* Work request:
The entire listing below must be written out word for word.

== == ==

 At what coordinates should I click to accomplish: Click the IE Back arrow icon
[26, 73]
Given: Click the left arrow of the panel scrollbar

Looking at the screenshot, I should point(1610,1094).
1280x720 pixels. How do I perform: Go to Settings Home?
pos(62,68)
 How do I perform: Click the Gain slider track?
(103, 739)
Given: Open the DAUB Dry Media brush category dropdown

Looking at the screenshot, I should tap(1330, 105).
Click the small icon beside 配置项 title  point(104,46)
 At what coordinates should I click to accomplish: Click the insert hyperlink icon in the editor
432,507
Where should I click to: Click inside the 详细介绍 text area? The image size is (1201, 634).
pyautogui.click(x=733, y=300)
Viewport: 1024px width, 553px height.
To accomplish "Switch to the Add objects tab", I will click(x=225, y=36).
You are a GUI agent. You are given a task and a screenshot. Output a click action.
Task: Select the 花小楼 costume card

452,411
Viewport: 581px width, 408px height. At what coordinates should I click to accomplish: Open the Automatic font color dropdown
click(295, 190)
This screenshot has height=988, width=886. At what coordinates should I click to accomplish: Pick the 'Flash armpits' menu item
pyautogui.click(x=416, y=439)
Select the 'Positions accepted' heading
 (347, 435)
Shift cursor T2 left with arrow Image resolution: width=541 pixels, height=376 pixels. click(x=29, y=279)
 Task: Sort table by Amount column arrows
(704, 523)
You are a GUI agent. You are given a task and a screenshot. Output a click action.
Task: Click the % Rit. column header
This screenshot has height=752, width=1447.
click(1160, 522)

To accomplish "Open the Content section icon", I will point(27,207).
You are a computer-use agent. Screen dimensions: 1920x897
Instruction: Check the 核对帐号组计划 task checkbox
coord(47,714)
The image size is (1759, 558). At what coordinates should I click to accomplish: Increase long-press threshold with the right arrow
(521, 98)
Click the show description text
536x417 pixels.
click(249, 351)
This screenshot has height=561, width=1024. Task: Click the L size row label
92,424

== == ==

* Written solution:
 At what coordinates should I click to accomplish: Click the IE Back arrow icon
[26, 73]
Given: Click the left arrow of the panel scrollbar

Looking at the screenshot, I should point(1610,1094).
1280x720 pixels. How do I perform: Go to Settings Home?
pos(62,68)
 How do I perform: Click the Gain slider track?
(103, 739)
Given: Open the DAUB Dry Media brush category dropdown

Looking at the screenshot, I should tap(1330, 105).
Click the small icon beside 配置项 title  point(104,46)
 At what coordinates should I click to accomplish: Click the insert hyperlink icon in the editor
432,507
Where should I click to: Click inside the 详细介绍 text area? The image size is (1201, 634).
pyautogui.click(x=733, y=300)
Viewport: 1024px width, 553px height.
To accomplish "Switch to the Add objects tab", I will click(x=225, y=36).
You are a GUI agent. You are given a task and a screenshot. Output a click action.
Task: Select the 花小楼 costume card

452,411
Viewport: 581px width, 408px height. At what coordinates should I click to accomplish: Open the Automatic font color dropdown
click(295, 190)
This screenshot has height=988, width=886. At what coordinates should I click to accomplish: Pick the 'Flash armpits' menu item
pyautogui.click(x=416, y=439)
Select the 'Positions accepted' heading
 (347, 435)
Shift cursor T2 left with arrow Image resolution: width=541 pixels, height=376 pixels. click(x=29, y=279)
 Task: Sort table by Amount column arrows
(704, 523)
You are a GUI agent. You are given a task and a screenshot. Output a click action.
Task: Click the % Rit. column header
This screenshot has height=752, width=1447.
click(1160, 522)

To accomplish "Open the Content section icon", I will point(27,207).
You are a computer-use agent. Screen dimensions: 1920x897
Instruction: Check the 核对帐号组计划 task checkbox
coord(47,714)
The image size is (1759, 558). At what coordinates should I click to accomplish: Increase long-press threshold with the right arrow
(521, 98)
Click the show description text
536x417 pixels.
click(249, 351)
This screenshot has height=561, width=1024. Task: Click the L size row label
92,424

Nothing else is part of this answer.